INSTRUCTIONS FOR THE TASK:
Print, exactly as they appear in the listing below, the lines from the line with "Kollektioner (692, 91)" to the line with "Marco Ricci (120, 149)", with both end lines kept.

Segment Start: RECORDS PROVIDED

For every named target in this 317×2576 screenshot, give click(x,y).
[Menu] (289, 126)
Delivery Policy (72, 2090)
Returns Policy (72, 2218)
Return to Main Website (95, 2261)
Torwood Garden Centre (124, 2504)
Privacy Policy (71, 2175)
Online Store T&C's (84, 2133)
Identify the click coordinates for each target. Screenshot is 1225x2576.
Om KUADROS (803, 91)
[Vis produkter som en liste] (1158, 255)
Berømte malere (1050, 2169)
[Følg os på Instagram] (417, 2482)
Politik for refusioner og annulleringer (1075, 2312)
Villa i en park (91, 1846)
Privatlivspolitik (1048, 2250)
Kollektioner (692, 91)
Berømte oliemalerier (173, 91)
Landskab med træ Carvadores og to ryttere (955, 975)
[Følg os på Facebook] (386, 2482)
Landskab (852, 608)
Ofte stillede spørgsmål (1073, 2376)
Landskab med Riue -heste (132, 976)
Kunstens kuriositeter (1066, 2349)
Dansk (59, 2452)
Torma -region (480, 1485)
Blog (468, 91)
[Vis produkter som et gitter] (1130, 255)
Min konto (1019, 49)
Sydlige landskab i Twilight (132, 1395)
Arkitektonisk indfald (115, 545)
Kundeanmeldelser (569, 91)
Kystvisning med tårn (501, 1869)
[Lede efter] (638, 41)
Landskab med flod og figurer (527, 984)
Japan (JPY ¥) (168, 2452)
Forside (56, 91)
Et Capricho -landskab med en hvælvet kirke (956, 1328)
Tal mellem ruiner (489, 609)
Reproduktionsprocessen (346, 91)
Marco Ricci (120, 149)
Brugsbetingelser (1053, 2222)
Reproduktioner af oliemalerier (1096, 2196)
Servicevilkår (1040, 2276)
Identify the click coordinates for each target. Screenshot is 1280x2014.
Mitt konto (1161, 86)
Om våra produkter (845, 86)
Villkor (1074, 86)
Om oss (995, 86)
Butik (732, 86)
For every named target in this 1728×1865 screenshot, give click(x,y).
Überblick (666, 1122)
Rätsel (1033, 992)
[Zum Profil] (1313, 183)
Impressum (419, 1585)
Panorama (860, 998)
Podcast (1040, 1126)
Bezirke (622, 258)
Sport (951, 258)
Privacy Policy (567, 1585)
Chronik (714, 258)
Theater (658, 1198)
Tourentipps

Segment End: RECORDS PROVIDED

RESPONSE TO THIS TASK:
Kollektioner (692, 91)
Berømte oliemalerier (173, 91)
Landskab med træ Carvadores og to ryttere (955, 975)
[Følg os på Facebook] (386, 2482)
Landskab (852, 608)
Ofte stillede spørgsmål (1073, 2376)
Landskab med Riue -heste (132, 976)
Kunstens kuriositeter (1066, 2349)
Dansk (59, 2452)
Torma -region (480, 1485)
Blog (468, 91)
[Vis produkter som et gitter] (1130, 255)
Min konto (1019, 49)
Sydlige landskab i Twilight (132, 1395)
Arkitektonisk indfald (115, 545)
Kundeanmeldelser (569, 91)
Kystvisning med tårn (501, 1869)
[Lede efter] (638, 41)
Landskab med flod og figurer (527, 984)
Japan (JPY ¥) (168, 2452)
Forside (56, 91)
Et Capricho -landskab med en hvælvet kirke (956, 1328)
Tal mellem ruiner (489, 609)
Reproduktionsprocessen (346, 91)
Marco Ricci (120, 149)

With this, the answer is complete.